The heart is divided vertically by a wall called a septum into right (your right) and left parts. The right part is smaller than the left: its muscles only have to pump blood a few inches to the lungs, while the muscles of the left half have to pump blood to the whole body.

The function of the right half of our heart is to receive oxygen-poor blood from the veins of the body. Venous blood empties into the top-right chamber, or right atrium, of the heart, and the right ventricle pumps that oxygen-poor blood (via the pulmonary artery) to the lungs, where the blood, passing through minute capillaries, picks up oxygen.

From the lungs, the oxygen-rich blood flows back into the heart's left atrium via the pulmonary veins; and from the left atrium, the oxygen-rich blood drains into the left ventricle, from whence it is pumped via the aorta to the body.

Interaction between Heart and Lungs

The blood pumped to the lungs by the right ventricle is oxygen-poor blood; it has given up its oxygen to the cells that need it around the body. But this “used blood” is rich in something else—carbon dioxide. As the body's cells have taken oxygen, they have given up carbon dioxide to the circulating blood. For both oxygen and carbon dioxide, the “carrier” has been hemoglobin , a complex iron-protein substance that is part of our red blood cells.

Capillaries and Alveoli

The pulmonary artery carrying this lung-bound blood soon branches into smaller and smaller vessels, and eventually into microscopic capillaries that reach into every crook and crevice of the lungs.

In the lungs, the walls of the capillaries touch the walls of equally microscopic structures called alveoli (singular, alveolus ). The alveoli are the smallest air sacs of the lungs. These tiny, expandable air cells are the destination of every breath of air we take. Estimates of the total number of alveoli in both our lungs vary between 300 million and a billion—in any case, we normally have several hundred million of them.

Carbon Dioxide and Oxygen Exchange

Where they meet, the membranous walls of both a capillary and an alveolus are both about as thin as any living tissue can be—a thickness that is only the width of one cell. Under such conditions, the carbon dioxide carried by the hemoglobin in our blood to the lungs diffuses (as tiny gaseous “bubbles”) across both the wall of a capillary and the wall of an alveolus.

Once inside the sac of the alveolus, carbon dioxide is ready to be exhaled from the body by “breathing out.” One indication of just how well this system works is the fact that the air we exhale has roughly 100 times more carbon dioxide than the air we breathe in.

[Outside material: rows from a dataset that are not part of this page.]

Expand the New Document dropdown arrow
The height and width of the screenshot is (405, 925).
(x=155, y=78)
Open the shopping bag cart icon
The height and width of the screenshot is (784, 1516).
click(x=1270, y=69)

At the same time that hemoglobin dumps carbon dioxide at the interface of the capillary and alveolus walls, it picks up the oxygen made available from inhaled fresh air that has reached the alveoli. The molecular oxygen bubbles cross the membranes in the same way—but in the opposite direction—as the carbon dioxide.

Hemoglobin in the capillaries picks up the oxygen and carries it via veins leading away from the lungs, to the left atrium of the heart.

Essential Role of Moisture

The alveolar membranes are supplied with a thin film of moisture that is absolutely indispensable to the exchange of gases in the lungs.